Your assignment: Repeat all entries exactly.

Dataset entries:
********

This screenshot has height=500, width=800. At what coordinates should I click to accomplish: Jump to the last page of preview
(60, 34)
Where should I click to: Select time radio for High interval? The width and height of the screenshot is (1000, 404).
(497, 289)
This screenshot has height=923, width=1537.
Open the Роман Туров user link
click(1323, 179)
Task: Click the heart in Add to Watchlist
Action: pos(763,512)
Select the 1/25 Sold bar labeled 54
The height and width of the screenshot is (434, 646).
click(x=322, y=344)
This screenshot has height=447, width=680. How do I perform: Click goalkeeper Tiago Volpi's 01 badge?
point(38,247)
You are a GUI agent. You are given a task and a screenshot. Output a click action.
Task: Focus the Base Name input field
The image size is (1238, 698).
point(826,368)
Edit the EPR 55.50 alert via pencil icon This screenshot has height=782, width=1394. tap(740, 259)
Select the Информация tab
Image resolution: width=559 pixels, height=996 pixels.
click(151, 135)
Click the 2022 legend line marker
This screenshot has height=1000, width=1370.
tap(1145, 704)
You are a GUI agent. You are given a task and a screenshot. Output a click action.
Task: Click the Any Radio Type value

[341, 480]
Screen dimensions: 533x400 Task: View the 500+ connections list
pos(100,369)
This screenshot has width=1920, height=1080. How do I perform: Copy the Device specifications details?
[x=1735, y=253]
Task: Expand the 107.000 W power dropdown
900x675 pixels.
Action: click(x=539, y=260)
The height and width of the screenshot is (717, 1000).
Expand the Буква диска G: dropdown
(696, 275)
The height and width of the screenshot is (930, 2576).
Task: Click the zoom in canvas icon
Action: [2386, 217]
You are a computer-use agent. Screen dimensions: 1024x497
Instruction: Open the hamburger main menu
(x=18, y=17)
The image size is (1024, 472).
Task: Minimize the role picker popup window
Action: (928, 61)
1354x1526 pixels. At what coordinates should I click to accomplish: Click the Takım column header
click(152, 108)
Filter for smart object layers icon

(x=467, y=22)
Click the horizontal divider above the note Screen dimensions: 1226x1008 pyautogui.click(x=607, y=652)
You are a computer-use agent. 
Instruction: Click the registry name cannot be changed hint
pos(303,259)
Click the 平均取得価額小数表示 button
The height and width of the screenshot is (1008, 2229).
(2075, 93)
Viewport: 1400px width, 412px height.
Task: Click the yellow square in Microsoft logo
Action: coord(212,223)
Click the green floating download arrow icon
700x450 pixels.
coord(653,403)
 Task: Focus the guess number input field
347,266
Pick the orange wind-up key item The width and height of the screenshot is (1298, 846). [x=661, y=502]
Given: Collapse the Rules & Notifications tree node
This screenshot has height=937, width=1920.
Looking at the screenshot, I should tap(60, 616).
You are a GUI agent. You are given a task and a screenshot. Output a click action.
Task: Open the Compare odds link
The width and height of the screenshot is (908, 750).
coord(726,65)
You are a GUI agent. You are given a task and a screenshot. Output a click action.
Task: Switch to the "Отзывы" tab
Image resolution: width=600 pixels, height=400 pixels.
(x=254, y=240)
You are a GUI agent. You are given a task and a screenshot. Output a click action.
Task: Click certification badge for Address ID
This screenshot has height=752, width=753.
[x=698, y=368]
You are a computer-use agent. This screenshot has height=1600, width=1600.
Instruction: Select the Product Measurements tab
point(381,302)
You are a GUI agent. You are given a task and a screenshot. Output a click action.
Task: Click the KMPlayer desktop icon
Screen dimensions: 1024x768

********

Response below:
This screenshot has height=500, width=800. At what coordinates should I click to accomplish: Jump to the last page of preview
(60, 34)
Where should I click to: Select time radio for High interval? The width and height of the screenshot is (1000, 404).
(497, 289)
This screenshot has height=923, width=1537.
Open the Роман Туров user link
click(1323, 179)
Task: Click the heart in Add to Watchlist
Action: pos(763,512)
Select the 1/25 Sold bar labeled 54
The height and width of the screenshot is (434, 646).
click(x=322, y=344)
This screenshot has height=447, width=680. How do I perform: Click goalkeeper Tiago Volpi's 01 badge?
point(38,247)
You are a GUI agent. You are given a task and a screenshot. Output a click action.
Task: Focus the Base Name input field
The image size is (1238, 698).
point(826,368)
Edit the EPR 55.50 alert via pencil icon This screenshot has height=782, width=1394. tap(740, 259)
Select the Информация tab
Image resolution: width=559 pixels, height=996 pixels.
click(151, 135)
Click the 2022 legend line marker
This screenshot has height=1000, width=1370.
tap(1145, 704)
You are a GUI agent. You are given a task and a screenshot. Output a click action.
Task: Click the Any Radio Type value

[341, 480]
Screen dimensions: 533x400 Task: View the 500+ connections list
pos(100,369)
This screenshot has width=1920, height=1080. How do I perform: Copy the Device specifications details?
[x=1735, y=253]
Task: Expand the 107.000 W power dropdown
900x675 pixels.
Action: click(x=539, y=260)
The height and width of the screenshot is (717, 1000).
Expand the Буква диска G: dropdown
(696, 275)
The height and width of the screenshot is (930, 2576).
Task: Click the zoom in canvas icon
Action: [2386, 217]
You are a computer-use agent. Screen dimensions: 1024x497
Instruction: Open the hamburger main menu
(x=18, y=17)
The image size is (1024, 472).
Task: Minimize the role picker popup window
Action: (928, 61)
1354x1526 pixels. At what coordinates should I click to accomplish: Click the Takım column header
click(152, 108)
Filter for smart object layers icon

(x=467, y=22)
Click the horizontal divider above the note Screen dimensions: 1226x1008 pyautogui.click(x=607, y=652)
You are a computer-use agent. 
Instruction: Click the registry name cannot be changed hint
pos(303,259)
Click the 平均取得価額小数表示 button
The height and width of the screenshot is (1008, 2229).
(2075, 93)
Viewport: 1400px width, 412px height.
Task: Click the yellow square in Microsoft logo
Action: coord(212,223)
Click the green floating download arrow icon
700x450 pixels.
coord(653,403)
 Task: Focus the guess number input field
347,266
Pick the orange wind-up key item The width and height of the screenshot is (1298, 846). [x=661, y=502]
Given: Collapse the Rules & Notifications tree node
This screenshot has height=937, width=1920.
Looking at the screenshot, I should tap(60, 616).
You are a GUI agent. You are given a task and a screenshot. Output a click action.
Task: Open the Compare odds link
The width and height of the screenshot is (908, 750).
coord(726,65)
You are a GUI agent. You are given a task and a screenshot. Output a click action.
Task: Switch to the "Отзывы" tab
Image resolution: width=600 pixels, height=400 pixels.
(x=254, y=240)
You are a GUI agent. You are given a task and a screenshot. Output a click action.
Task: Click certification badge for Address ID
This screenshot has height=752, width=753.
[x=698, y=368]
You are a computer-use agent. This screenshot has height=1600, width=1600.
Instruction: Select the Product Measurements tab
point(381,302)
You are a GUI agent. You are given a task and a screenshot. Output a click action.
Task: Click the KMPlayer desktop icon
Screen dimensions: 1024x768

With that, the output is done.